前記スタンプ用インキを、連続気孔を有する印材に含浸させ、印材の印面が露出するようにスタンプ基材に固着し、キャップを嵌めてスタンプを作製した。
なお、スタンプ基材の後端部には、摩擦部材としてSEBS樹脂を装着してなる。
前記スタンプを用いて被押印面(紙面)に繰り返し押しつけると、印材の印面からインキが円滑に流出して被押印面に移り、印像が滲むことなく、明瞭な印像を連続して形成することができた。
印像は、室温(25℃)ではピンク色を呈しており、摩擦部材を用いて擦過すると、該印像は消色して無色となり、この状態は-18℃以下に冷却しない限り維持することができた。
なお、紙面を冷凍庫に入れて-18℃以下に冷却すると、再び印像がピンク色になる変色挙動を示し、この変色挙動は繰り返し再現することができた。
【0175】
応用例5
可逆熱変色性印刷物の作製
実施例3で調製した可逆熱変色性マイクロカプセル顔料(予め-18℃以下に冷却して黒色に発色させたもの)30部と、赤色染料5部と、アマニ油系オフセットインキビヒクル65部とを混合して、可逆熱変色性オフセットインキを調製した。

• **提供資料**:
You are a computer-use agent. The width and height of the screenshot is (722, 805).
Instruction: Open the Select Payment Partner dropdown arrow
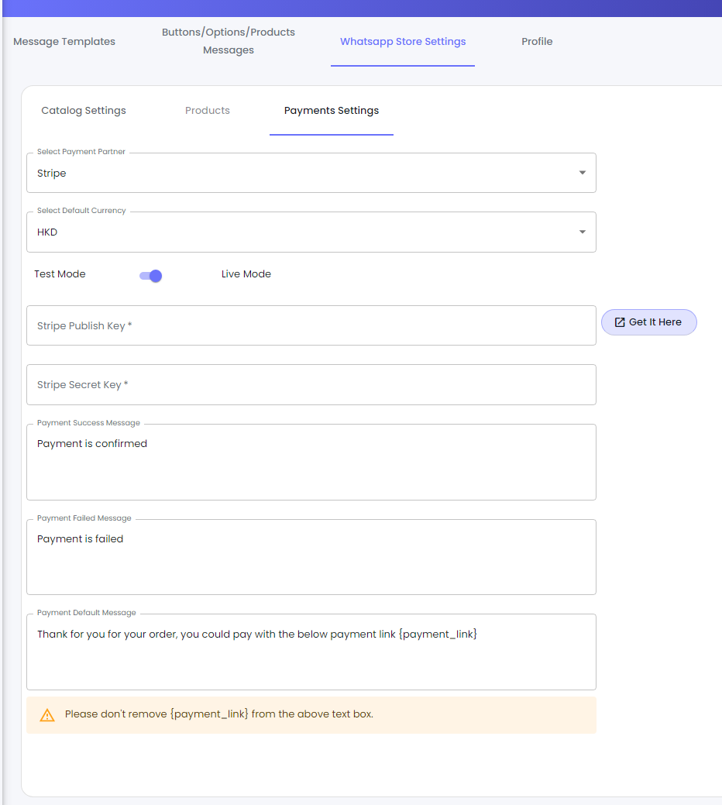pyautogui.click(x=583, y=173)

• **練習問題**: 本文のうち、「なお、紙面を冷凍庫に入れて-18℃以下に」で始まり「オフセットインキを調製した。」まで続く部分を、「冷凍庫」を「冷却装置」に置き換えて書き直せ。

• **出力全文**:
なお、紙面を冷却装置に入れて-18℃以下に冷却すると、再び印像がピンク色になる変色挙動を示し、この変色挙動は繰り返し再現することができた。
【0175】
応用例5
可逆熱変色性印刷物の作製
実施例3で調製した可逆熱変色性マイクロカプセル顔料(予め-18℃以下に冷却して黒色に発色させたもの)30部と、赤色染料5部と、アマニ油系オフセットインキビヒクル65部とを混合して、可逆熱変色性オフセットインキを調製した。